Alison Swan on Surviving These Times
In search of what can't be found online
Alison Swan and I met way back in the day. We somehow ended up in the same writer’s workshop during the year I moved back to Michigan after my divorce and Alison had just graduated from the University of Michigan’s MFA Writing Program and was working at Ann Arbor’s legendary Shaman Drum Bookshop. We got on instantly and have stayed loosely in each other’s lives ever since.

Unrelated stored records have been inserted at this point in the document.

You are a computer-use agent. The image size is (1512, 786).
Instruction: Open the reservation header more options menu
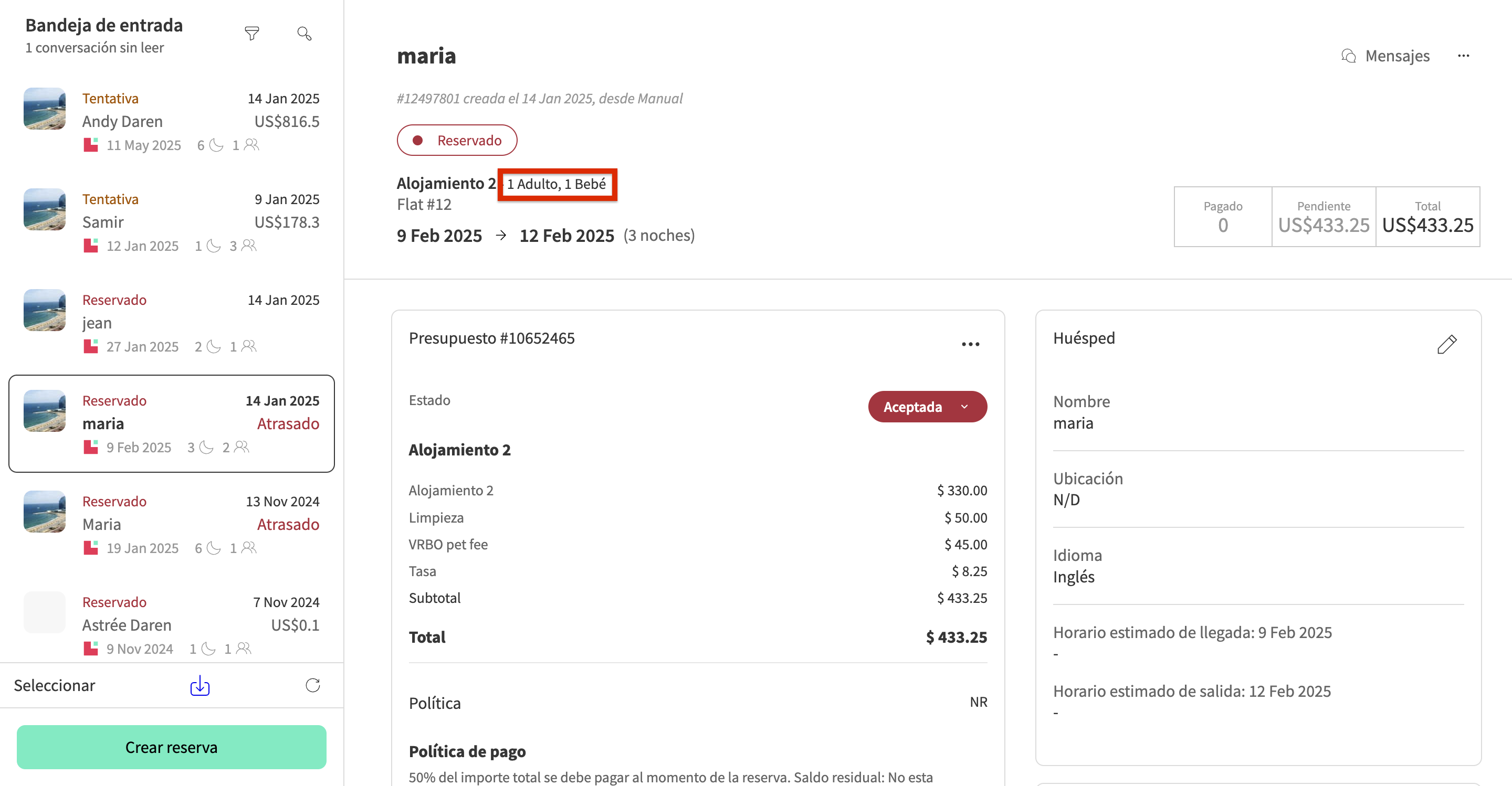click(1463, 56)
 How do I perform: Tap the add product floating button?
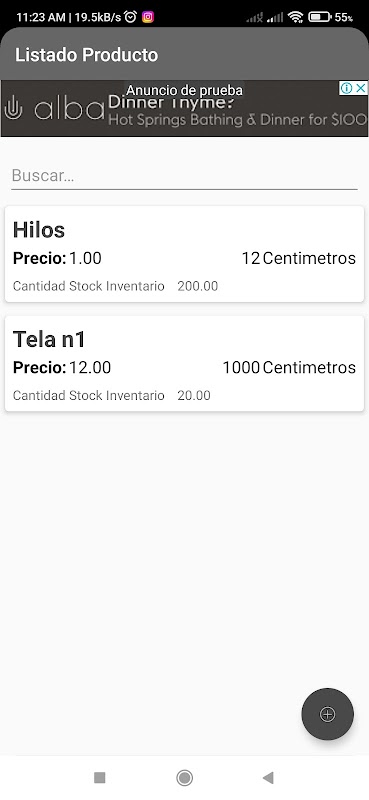tap(327, 714)
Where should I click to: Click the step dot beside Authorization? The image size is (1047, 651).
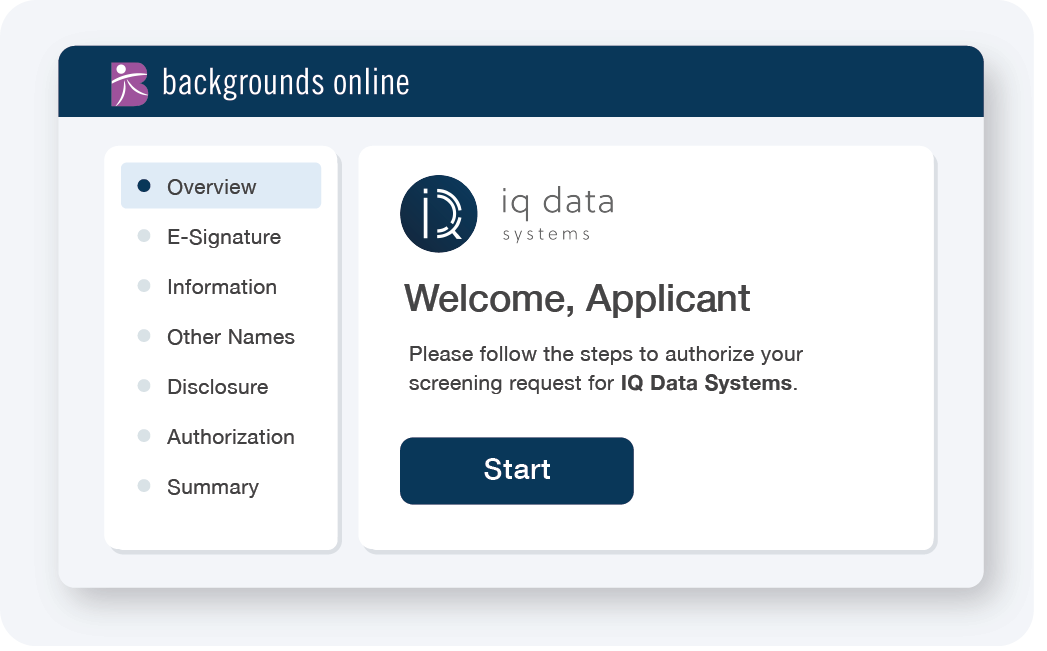click(144, 436)
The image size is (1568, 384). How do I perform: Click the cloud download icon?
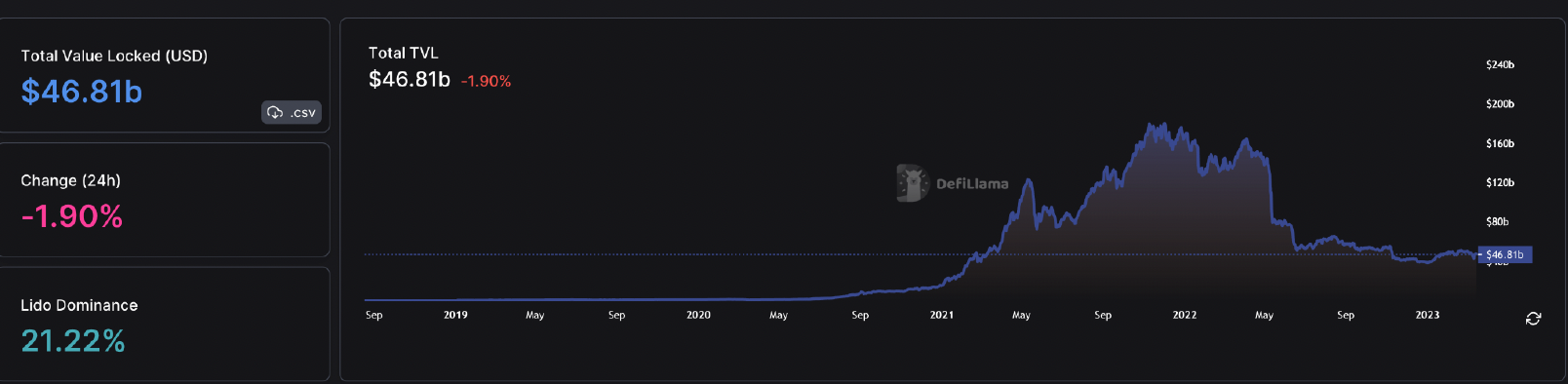click(x=275, y=113)
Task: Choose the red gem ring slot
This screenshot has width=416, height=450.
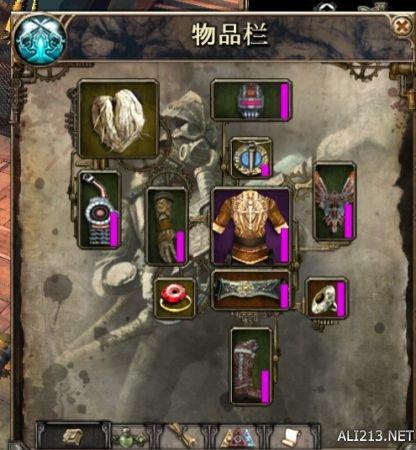Action: click(175, 298)
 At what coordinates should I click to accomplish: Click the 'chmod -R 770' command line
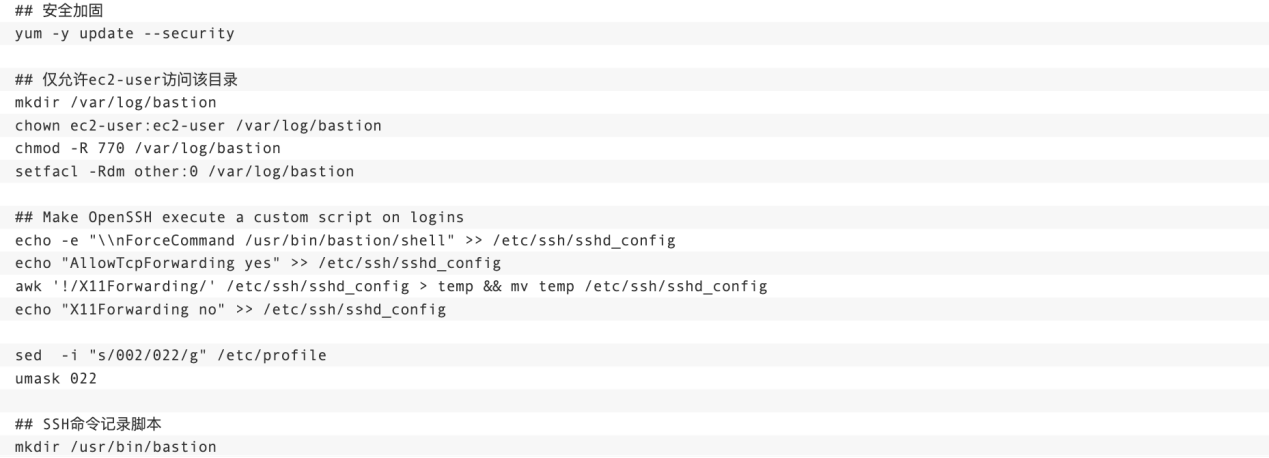tap(147, 148)
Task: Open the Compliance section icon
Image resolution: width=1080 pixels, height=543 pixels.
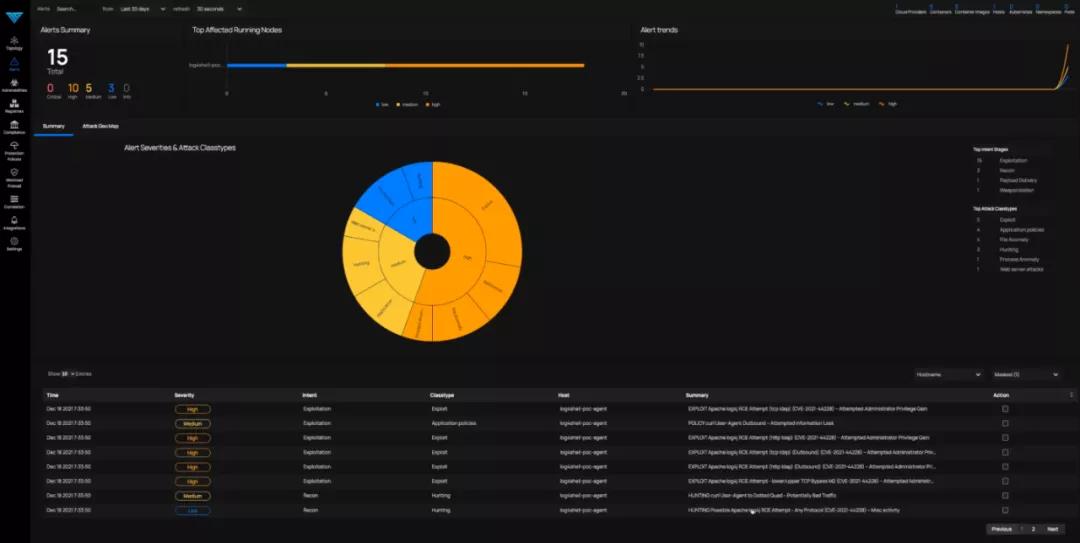Action: tap(14, 127)
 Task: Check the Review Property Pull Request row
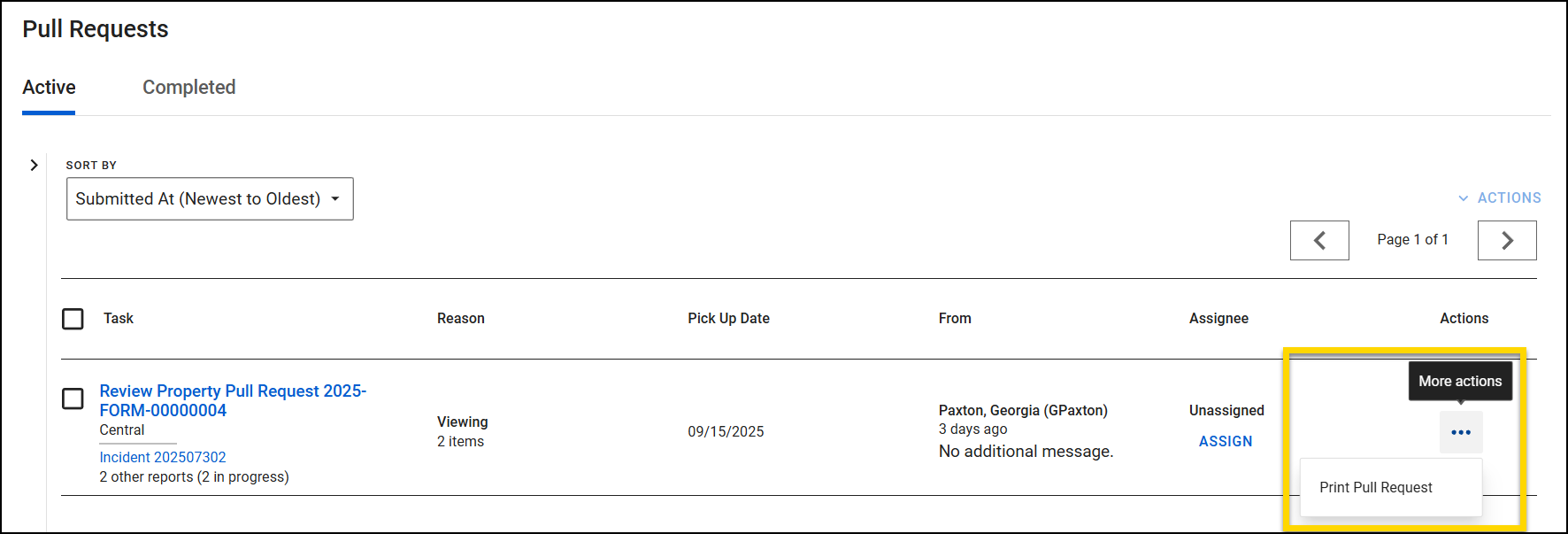point(73,399)
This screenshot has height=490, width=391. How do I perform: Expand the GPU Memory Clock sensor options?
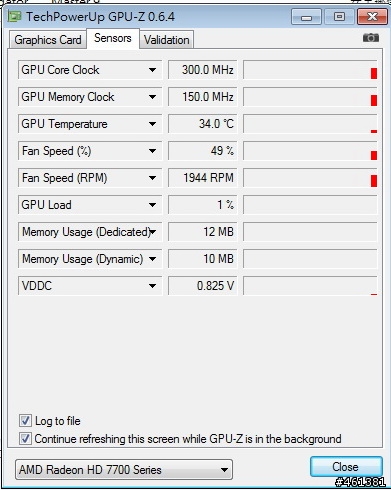(152, 97)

One of the things I love and admire about Alison is how much Alison loves and admires our planet. She advocates for it both through her writing and lived action. She has written or edited several eco-themed books including A Fine Canopy which was shortlisted for an IPPY Poetry Medal from Independent Publisher, listed as one of the eleven most anticipated poetry books of fall 2020 by LitHub, and highly recommended by Orion magazine where she has a new poem forthcoming. She also leads the Eco Book Club at Literati Bookstore and taught eco-literature at Western Michigan University for many years. And she’s been active in efforts to protect and preserve the Saugatuck Dunes on the southeastern shore of Lake Michigan since 2001.
On top of all that, her poetry is simply glorious! Lucky for us, Alison agreed to read the four poems included in this week’s newsletter. When Alison reads her work, I feel it in my bones! I think you will, too!
Alison shared of her work: “When I wrote No. 1—on the first full moon after the election of 2016—I thought I might be writing them at a rapid rate, which hasn't happened. In fact, these days I'm making peace with the incredibly slow rate at which I work, very slow and very steady. On my best days, this feels like resistance.”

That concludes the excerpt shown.